**** SUPPLIED DATA ****
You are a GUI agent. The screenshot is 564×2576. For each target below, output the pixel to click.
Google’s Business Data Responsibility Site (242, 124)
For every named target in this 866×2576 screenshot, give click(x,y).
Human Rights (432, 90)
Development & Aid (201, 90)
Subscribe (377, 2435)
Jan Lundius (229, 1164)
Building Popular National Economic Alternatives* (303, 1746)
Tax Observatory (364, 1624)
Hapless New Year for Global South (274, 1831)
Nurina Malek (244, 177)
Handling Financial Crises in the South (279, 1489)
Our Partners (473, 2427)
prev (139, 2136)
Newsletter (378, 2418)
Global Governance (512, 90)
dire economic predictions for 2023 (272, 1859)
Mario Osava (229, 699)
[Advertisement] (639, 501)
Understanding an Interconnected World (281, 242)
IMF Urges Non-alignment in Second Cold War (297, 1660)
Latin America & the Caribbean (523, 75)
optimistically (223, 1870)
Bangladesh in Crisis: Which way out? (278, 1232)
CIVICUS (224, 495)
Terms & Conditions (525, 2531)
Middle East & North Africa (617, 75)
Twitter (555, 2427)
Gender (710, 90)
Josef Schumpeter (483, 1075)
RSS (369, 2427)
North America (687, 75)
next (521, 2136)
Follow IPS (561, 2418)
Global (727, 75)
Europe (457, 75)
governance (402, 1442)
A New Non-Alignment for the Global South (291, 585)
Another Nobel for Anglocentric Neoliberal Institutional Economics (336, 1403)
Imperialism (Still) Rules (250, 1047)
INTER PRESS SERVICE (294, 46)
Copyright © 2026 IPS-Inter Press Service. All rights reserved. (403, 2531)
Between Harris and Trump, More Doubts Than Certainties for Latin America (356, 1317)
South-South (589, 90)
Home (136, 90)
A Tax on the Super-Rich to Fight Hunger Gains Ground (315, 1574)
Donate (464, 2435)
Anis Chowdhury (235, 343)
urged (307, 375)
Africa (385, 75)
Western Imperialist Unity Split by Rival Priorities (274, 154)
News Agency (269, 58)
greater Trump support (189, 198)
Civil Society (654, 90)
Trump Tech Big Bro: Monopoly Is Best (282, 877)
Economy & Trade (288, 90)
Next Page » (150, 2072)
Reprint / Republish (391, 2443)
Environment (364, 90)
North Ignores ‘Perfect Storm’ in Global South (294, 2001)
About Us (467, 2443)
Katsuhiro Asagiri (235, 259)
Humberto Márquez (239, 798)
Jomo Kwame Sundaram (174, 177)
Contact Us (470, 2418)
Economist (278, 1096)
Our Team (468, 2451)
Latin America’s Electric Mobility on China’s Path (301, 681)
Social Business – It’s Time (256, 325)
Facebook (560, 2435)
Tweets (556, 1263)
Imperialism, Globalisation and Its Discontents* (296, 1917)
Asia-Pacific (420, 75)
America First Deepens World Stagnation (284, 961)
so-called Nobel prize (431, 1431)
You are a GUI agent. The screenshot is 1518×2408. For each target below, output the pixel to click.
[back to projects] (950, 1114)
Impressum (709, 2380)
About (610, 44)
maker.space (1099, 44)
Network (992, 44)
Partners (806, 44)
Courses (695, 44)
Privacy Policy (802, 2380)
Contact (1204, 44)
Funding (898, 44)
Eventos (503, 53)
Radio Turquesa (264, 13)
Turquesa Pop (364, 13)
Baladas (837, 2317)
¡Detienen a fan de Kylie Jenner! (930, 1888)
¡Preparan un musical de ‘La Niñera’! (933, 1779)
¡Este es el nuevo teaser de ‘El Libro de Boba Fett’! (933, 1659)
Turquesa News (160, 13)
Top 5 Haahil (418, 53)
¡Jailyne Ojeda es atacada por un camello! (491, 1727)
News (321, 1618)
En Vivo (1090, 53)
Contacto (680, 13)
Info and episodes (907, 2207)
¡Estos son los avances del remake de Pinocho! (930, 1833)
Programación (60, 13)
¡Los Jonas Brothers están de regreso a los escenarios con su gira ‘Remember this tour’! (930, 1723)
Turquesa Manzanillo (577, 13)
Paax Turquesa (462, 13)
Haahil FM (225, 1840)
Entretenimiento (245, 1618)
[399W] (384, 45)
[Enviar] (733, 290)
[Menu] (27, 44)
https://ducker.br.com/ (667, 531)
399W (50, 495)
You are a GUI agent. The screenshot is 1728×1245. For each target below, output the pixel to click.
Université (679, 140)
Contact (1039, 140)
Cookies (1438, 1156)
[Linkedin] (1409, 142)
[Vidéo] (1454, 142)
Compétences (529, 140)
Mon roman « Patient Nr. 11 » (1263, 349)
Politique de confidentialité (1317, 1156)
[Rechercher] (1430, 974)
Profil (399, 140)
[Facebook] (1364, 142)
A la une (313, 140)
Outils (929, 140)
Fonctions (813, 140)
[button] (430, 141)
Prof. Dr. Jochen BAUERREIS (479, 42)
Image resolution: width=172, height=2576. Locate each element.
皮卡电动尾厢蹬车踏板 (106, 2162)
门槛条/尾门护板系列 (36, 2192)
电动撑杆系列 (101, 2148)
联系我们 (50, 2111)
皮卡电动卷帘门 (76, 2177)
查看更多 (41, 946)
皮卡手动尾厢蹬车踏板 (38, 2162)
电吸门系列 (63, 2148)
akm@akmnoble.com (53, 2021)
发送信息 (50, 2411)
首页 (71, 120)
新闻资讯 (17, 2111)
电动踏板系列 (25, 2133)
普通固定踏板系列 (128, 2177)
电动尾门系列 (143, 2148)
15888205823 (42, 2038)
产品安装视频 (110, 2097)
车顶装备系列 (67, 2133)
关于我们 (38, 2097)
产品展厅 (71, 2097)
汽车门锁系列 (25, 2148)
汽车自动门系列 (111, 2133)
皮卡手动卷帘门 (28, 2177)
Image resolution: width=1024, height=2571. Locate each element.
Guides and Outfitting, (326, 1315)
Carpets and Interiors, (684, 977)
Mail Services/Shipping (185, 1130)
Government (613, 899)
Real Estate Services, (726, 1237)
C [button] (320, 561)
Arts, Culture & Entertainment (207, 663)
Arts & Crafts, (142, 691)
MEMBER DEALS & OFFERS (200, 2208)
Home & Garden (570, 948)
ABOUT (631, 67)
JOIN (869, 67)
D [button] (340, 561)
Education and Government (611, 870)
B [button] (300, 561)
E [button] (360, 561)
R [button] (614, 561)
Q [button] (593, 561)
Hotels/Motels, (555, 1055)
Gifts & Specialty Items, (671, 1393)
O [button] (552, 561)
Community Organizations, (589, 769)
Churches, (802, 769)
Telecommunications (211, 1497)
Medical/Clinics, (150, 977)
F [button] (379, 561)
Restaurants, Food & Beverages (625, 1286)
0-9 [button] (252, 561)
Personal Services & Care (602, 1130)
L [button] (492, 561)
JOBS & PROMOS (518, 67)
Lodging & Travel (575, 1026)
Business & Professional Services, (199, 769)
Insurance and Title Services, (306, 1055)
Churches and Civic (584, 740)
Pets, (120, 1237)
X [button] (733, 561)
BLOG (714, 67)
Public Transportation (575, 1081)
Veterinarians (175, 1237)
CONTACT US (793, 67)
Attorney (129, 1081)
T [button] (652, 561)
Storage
****
ACTION ITEM
Would you print exactly, and only, the lines of the data above from the line with "Programación (60, 13)" through the line with "Image resolution: width=172, height=2576.", inclusive?

YOUR RESPONSE
Programación (60, 13)
¡Los Jonas Brothers están de regreso a los escenarios con su gira ‘Remember this tour’! (930, 1723)
Turquesa Manzanillo (577, 13)
Paax Turquesa (462, 13)
Haahil FM (225, 1840)
Entretenimiento (245, 1618)
[399W] (384, 45)
[Enviar] (733, 290)
[Menu] (27, 44)
https://ducker.br.com/ (667, 531)
399W (50, 495)
You are a GUI agent. The screenshot is 1728×1245. For each target below, output the pixel to click.
Université (679, 140)
Contact (1039, 140)
Cookies (1438, 1156)
[Linkedin] (1409, 142)
[Vidéo] (1454, 142)
Compétences (529, 140)
Mon roman « Patient Nr. 11 » (1263, 349)
Politique de confidentialité (1317, 1156)
[Rechercher] (1430, 974)
Profil (399, 140)
[Facebook] (1364, 142)
A la une (313, 140)
Outils (929, 140)
Fonctions (813, 140)
[button] (430, 141)
Prof. Dr. Jochen BAUERREIS (479, 42)
Image resolution: width=172, height=2576. Locate each element.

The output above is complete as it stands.